One thing that's really groundbreaking about this show that needs to be mentioned: the closing theme, believe it or not, is the smash hit Franz Ferdinand song, "Do You Want To". This is an unprecedented mix of east and west; to have a a brand-new hit song that's all over the radio and topping the billboard charts in America be the closing theme for a big new anime in Japan.


What's it about?
Sakurano is a world-class figure skater on her way to becoming the best in the world... until she royally screws up at a competition and gets hounded by her fellow skaters and the media. To add to the pressure, Sakurano also has to deal with day-to-day high school life, which is never simple or easy. Just when it seemed like things couldn't get any worse, Sakurano finds herself haunted by the ghost of Peet, a former skater who was recently killed. Now, Sakurano's life is full of questions: how did Peet die? What's his personal history? Can these two get along? Why is he haunting her in the first place?

Is it any good?
Let me put on my Psychic Cap and predict how the rest of this series will go:
Sakurano tries for a few episodes to get rid of Peet
Sakurano realizes Peet isn't all that bad and can help her with her skating
We eventually learn Peet's tragic death, causing Sakurano to sympathize with him
We eventually learn why Peet and Sakurano are bound together in the first place
Sakurano wins world championship, but has to let her slowly developing love for Peet go when he eventually disappears forever.
Happy tears are shed when it's revealed that Peet has moved on to a better place.

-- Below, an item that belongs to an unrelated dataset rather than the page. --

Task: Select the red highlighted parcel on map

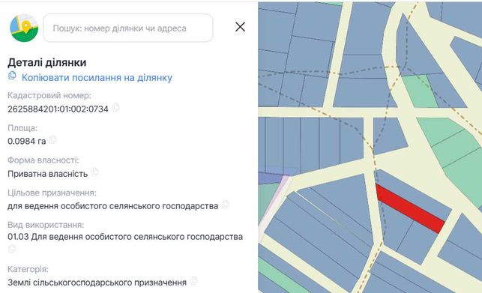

There's really nothing about this show that makes it stand out at all. It's a pretty generic premise - one already covered by the vastly superior Hikaru no Go, except this time there are serious romantic implications (no matter what the doujinshi authors might have said about Hikaru and Sai). The animation's very run-of-the-mill and none of the characters are particularly original or interesting. All in all, this is as generic and forgettable as anime can get. It's totally harmless and a lot of people will probably enjoy it for the mindless entertainment it provides, but to give this thing anything more than a mildly disinterested glance is a waste of time. Unless you're bored and have nothing else to watch, skip it.